PLOS Computational Biology

Kim Blackwell

Deputy Editor

PLOS Computational Biology

A link appears below if there are any accompanying review attachments. If you believe any reviews to be missing, please contact ploscompbiol@plos.org immediately:

[LINK]

Reviewer's Responses to Questions

Comments to the Authors:

Please note here if the review is uploaded as an attachment.

Reviewer #1: The present study by A. Ponzi and colleagues addresses the question of the pathophysiology of Huntington's Disease using theoretical modeling of network dynamics and experimental characterization based on single-unit recordings.

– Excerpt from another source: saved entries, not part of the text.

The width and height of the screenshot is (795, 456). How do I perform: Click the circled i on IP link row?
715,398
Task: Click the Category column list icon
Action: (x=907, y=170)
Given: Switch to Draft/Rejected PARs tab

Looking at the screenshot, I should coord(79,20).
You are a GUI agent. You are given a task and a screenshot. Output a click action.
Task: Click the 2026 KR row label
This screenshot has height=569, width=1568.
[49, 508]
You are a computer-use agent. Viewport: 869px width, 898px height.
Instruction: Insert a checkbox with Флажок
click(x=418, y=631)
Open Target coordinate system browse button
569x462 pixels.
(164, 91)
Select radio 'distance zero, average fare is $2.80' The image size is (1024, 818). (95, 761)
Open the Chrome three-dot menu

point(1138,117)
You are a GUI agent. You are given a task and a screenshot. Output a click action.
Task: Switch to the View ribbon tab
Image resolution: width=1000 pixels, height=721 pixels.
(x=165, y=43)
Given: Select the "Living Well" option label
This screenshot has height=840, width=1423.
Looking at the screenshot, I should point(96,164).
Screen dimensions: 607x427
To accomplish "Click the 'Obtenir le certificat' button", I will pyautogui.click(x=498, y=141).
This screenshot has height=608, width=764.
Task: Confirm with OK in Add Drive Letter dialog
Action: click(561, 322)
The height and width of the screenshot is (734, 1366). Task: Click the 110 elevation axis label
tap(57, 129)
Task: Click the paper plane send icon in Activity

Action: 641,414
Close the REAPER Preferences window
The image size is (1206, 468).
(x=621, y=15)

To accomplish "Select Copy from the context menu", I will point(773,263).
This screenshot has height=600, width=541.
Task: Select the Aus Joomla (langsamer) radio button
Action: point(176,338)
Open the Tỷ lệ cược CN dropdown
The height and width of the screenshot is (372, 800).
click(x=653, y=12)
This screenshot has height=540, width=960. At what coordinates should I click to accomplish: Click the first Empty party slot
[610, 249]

The authors first nicely introduce the topic and its challenges in their Introduction. The study then uses the properties of the interspike intervals (ISI) measured in vivo to constrain an existing network model of the spiny neurons assembly. They found different set of inhibitory and excitatory parameters when constraining from the Wild-Type and from the Huntington Disease genotypes. The main conclusion is that strongly coherent fluctuations explain WT network activity while HD activity is explained by a more constant network activity level with a non-trivial age-dependency phenomenon.

My personal opininion is that the ISI statistics is a noisy and very indirect measure to analyze the core phenomenon at work here (the fluctuations of network activity), and it doesn't seem to be an optimal approach to tackle this problem. The logic would have been more convincing if reversed. E.g. constrain the network model on population activity (either a low sampling of their SUA, or the LFP, ...) and then show that they can explain higher order quantities at the single neuron level (e.g. ISI statistics). But this is just a matter of opinion, so if the authors find that tackling this problem through the analysis of the ISI statistics is a good approach, this is fine with me.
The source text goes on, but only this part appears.